Dear Julia Elizabeth:

Yesterday during church, the lector read the day’s scripture, and my heart skipped a beat, because the passage was from the fifth chapter of Romans. And it took me a minute to remember that this made sense, because three years ago, we were here in the same place in the calendar. Your mother and I were together in her hospital room, exhausted, and you were resting a couple hundred yards away, down a maze of linoleum-lined corridors and behind a bunch of doors marked “No Entry,” tucked away in your preemie isolette, our little four-pound miracle that couldn’t be stopped.

I was overwhelmed by the day. I had practiced over and over in my mind the theory that I would be a father, that one day you would arrive, and something would trigger within me, and that would be it: I would be declared a parent. Your timing woke us up early, rushed us to one hospital and then another before you dove, bent double, towards us, and then the doctors had to hurry to pluck you out before it was too late.

It wasn’t too late. It was too early–but you paid no attention to the fact that you were seven weeks sooner than we were planning for, and suddenly I was deemed a father, you were our daughter, and I was collapsed in a chair across from your mother’s bed, my phone in my hand, my head spinning as I looked for some truth for the day. And that day, the reading I pulled up was in the fifth chapter of Romans:

“We also glory in our sufferings, because we know that suffering produces perseverance; perseverance, character; and character, hope. And hope does not put us to shame.”

And here we are: today you turn three years old. 
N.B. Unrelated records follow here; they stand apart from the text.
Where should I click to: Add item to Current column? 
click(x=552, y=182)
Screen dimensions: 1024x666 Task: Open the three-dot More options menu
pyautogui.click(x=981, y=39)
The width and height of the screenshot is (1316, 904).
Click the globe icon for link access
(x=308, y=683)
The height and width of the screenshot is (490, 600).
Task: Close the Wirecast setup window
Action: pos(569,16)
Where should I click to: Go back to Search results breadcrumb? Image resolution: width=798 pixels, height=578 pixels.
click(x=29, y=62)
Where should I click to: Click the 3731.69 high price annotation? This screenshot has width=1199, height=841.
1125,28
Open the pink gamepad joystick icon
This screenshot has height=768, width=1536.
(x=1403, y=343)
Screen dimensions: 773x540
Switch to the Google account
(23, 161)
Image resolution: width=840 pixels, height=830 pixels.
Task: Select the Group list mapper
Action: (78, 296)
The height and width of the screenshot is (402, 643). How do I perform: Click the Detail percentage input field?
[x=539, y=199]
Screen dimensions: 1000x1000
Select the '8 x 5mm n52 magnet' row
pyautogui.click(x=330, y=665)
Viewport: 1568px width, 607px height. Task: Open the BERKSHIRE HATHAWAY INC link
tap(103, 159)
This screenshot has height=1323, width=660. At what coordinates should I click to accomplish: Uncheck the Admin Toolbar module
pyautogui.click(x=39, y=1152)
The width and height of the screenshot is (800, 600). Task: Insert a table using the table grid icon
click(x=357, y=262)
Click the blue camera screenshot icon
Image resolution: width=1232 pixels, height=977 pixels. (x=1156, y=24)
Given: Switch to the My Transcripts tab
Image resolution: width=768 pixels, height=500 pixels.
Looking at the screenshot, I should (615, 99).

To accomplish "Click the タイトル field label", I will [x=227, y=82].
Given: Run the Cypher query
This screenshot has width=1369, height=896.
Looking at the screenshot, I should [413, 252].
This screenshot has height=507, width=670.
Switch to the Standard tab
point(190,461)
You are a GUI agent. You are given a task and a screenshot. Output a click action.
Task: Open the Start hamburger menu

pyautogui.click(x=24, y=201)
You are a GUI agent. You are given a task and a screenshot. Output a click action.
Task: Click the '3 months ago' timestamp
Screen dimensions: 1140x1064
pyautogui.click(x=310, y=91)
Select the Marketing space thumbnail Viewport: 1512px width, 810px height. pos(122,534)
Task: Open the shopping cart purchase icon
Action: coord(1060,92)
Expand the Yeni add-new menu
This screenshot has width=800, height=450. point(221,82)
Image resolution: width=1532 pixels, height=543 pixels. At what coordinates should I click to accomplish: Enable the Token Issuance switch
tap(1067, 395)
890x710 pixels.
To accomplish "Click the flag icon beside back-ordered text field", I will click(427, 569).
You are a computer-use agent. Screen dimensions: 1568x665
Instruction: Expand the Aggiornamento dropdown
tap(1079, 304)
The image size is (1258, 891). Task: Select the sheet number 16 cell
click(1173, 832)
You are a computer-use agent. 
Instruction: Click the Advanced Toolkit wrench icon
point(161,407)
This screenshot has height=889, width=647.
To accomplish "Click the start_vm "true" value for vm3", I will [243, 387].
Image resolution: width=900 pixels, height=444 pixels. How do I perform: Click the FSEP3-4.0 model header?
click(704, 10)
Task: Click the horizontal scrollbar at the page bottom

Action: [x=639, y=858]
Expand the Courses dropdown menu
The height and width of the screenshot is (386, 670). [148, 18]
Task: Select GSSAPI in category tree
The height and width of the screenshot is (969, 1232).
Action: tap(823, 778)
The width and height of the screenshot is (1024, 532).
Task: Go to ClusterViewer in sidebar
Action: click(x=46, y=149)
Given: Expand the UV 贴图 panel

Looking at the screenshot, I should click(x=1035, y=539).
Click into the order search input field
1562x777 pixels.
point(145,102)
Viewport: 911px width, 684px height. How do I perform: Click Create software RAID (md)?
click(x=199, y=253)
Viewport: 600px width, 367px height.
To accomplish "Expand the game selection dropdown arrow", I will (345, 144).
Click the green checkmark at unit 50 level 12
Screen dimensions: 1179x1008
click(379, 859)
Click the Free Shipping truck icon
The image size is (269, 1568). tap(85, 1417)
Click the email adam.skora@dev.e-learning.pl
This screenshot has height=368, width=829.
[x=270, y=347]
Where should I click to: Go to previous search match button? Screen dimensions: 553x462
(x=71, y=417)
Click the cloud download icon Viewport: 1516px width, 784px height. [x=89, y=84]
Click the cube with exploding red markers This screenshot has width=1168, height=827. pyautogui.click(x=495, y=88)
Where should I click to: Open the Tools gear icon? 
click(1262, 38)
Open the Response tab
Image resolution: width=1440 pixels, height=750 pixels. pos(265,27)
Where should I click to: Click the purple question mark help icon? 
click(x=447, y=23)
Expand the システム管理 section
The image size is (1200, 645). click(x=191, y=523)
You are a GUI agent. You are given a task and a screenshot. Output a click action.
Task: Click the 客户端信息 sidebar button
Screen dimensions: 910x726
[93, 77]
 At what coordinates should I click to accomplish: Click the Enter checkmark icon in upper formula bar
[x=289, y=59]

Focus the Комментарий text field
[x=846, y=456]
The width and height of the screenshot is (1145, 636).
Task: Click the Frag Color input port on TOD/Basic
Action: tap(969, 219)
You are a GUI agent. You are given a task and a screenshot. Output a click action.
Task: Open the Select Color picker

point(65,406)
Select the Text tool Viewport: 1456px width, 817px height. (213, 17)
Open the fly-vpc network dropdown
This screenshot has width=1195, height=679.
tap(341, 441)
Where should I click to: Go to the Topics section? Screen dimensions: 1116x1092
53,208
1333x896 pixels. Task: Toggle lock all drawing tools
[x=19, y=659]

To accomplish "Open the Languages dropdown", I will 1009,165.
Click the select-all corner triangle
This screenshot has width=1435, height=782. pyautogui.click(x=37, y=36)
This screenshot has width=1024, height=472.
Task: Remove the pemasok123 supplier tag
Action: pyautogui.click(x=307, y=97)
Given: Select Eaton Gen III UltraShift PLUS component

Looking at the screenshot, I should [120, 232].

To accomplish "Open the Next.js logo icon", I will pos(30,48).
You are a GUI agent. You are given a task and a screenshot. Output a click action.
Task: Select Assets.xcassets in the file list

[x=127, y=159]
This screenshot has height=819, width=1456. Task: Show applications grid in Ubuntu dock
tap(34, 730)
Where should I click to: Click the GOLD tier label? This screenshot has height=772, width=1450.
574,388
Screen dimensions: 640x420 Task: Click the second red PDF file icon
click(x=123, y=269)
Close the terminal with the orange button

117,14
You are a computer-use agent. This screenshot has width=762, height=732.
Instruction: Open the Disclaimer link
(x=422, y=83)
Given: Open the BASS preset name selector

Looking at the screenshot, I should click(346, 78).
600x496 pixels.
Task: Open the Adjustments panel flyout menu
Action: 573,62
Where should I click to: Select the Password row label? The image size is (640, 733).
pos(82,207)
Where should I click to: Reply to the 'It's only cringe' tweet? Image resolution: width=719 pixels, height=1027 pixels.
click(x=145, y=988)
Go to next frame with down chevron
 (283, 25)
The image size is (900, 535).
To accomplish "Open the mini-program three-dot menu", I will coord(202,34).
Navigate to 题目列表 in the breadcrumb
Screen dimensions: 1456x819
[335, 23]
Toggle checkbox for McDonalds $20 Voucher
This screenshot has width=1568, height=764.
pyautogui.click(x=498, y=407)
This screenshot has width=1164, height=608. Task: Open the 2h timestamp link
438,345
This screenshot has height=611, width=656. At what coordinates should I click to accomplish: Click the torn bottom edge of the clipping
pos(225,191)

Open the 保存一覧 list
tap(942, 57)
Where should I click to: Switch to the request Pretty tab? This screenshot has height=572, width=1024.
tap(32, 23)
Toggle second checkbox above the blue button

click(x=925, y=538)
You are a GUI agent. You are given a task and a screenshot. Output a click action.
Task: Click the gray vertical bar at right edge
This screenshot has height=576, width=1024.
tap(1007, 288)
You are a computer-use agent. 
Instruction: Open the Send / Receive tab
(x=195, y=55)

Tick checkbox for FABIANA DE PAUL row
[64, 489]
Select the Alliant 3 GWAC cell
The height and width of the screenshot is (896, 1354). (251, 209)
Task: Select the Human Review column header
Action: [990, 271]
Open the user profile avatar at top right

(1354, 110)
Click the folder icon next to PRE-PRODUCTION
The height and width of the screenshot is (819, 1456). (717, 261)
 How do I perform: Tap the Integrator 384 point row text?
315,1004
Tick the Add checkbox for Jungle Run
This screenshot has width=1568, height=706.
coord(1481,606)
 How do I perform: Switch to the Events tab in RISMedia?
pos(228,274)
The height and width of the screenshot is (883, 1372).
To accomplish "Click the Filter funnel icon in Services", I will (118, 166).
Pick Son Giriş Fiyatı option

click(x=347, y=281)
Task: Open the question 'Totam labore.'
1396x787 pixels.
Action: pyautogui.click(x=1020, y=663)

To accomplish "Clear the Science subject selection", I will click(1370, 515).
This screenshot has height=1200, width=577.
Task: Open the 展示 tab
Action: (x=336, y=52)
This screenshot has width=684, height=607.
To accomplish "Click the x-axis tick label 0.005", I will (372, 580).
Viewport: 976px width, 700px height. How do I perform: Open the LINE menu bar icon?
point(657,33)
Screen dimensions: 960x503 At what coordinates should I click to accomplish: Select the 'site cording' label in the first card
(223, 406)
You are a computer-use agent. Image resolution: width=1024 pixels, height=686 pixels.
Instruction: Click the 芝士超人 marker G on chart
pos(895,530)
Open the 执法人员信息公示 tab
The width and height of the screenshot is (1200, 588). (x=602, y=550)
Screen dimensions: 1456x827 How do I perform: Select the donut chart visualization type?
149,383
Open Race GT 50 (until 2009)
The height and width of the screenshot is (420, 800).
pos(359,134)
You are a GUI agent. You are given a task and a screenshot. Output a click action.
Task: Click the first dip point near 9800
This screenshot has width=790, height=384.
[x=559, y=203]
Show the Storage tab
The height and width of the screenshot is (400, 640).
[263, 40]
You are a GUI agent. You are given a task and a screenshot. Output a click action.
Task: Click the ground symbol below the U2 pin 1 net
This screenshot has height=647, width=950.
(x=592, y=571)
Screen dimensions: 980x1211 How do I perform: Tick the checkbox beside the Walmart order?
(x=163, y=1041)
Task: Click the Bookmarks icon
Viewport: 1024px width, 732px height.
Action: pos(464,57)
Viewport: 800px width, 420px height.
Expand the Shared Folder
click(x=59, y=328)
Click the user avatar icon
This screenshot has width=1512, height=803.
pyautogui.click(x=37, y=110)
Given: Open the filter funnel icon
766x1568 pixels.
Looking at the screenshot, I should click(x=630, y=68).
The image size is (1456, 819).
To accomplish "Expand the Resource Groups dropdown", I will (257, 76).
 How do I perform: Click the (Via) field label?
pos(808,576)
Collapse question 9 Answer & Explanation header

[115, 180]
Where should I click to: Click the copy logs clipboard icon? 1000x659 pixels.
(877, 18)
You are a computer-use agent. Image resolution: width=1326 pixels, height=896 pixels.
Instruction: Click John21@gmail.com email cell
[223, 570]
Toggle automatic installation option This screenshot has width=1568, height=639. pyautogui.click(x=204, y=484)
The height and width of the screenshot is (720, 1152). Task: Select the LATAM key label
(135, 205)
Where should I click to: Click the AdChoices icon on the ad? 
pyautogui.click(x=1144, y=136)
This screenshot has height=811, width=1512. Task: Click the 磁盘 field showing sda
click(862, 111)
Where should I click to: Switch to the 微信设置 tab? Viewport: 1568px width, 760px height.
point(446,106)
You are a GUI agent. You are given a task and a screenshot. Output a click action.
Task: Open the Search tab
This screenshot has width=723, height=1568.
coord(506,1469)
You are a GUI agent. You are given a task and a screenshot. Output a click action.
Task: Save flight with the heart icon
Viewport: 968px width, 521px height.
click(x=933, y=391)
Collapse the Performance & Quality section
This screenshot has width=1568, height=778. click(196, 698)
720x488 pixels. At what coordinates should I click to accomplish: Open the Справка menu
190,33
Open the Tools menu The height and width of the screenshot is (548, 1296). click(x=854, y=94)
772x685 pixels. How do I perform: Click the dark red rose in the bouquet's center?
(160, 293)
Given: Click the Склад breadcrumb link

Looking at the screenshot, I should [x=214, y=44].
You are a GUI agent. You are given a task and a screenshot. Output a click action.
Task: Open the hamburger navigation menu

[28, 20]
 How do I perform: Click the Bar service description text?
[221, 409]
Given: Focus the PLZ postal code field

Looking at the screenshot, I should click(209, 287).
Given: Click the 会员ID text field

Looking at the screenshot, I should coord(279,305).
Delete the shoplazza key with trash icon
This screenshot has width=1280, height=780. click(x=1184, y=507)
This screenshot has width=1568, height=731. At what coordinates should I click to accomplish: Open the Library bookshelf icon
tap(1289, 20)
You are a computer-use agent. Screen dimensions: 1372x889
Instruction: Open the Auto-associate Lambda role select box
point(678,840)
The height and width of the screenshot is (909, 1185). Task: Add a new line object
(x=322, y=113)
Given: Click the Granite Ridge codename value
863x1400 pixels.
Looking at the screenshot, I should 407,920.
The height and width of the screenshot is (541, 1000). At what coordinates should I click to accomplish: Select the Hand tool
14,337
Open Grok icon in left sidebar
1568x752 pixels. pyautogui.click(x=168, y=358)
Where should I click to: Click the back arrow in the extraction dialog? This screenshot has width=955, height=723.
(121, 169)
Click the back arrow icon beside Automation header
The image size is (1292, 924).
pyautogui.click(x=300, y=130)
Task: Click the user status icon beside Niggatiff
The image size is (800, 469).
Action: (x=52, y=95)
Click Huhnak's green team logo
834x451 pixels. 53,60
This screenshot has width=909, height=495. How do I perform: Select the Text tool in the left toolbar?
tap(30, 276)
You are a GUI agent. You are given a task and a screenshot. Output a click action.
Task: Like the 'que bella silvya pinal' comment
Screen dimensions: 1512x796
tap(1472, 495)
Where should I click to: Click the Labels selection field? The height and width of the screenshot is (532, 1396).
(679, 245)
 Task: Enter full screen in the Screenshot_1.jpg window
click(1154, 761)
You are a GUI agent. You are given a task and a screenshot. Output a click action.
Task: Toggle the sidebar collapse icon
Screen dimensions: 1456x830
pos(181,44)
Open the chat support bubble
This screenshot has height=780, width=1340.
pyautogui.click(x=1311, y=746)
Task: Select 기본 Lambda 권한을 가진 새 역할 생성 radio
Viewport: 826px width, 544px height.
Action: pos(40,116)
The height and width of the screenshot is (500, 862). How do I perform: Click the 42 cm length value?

You are a smart, agile, and often fearless kiddo whose sense of timing makes her truly funny for a toddler. You are charmingly polite. You can kick a soccer ball with gusto, and you can sing your ABCs and count to twenty. 

Want to know something, though? You are a gorgeous little girl. I never thought I would have a daughter as beautiful as you. I figured that between your mother and me, we could raise a kid who had some sense, a kid who might just be smart or gifted or artistic. Those are all things I imagined we could nurture to a certain extent. But you have a grandeur that surprised me, at least in the sense of genetics. I credit your mother’s strong chromosomes for keeping mine at bay.

Fathers aren’t supposed to only focus upon their daughters’ inherent beauty, though–and that’s why I make sure to mention your other graces. We are to enable you to feel as capable as anyone or anything; we are to ready you for a world that will demand from you all of your talents. 

And–already–my heart aches a bit at the prospect of letting go, little by little, of the tight grasp my heart keeps around yours. 

Already, at only three, I can see your emerging independence, your strong spirit, your eagerness to venture further and further into new, uncharted waters. You have shed so much of the vulnerability we assigned you three years ago in a neonatal intensive care unit. You have catapulted into being and taken up every square inch of space within your name. 

For a moment at your birth we thought we had lost you already. Through the course of that day, we felt suffering and began to know perseverance. Through the weeks that followed, we came to know your character, and we began to fill ourselves with great hope. We prayed and prayed along the way.

And so far, Jules, you’ve never put us to shame. Happy birthday, my love.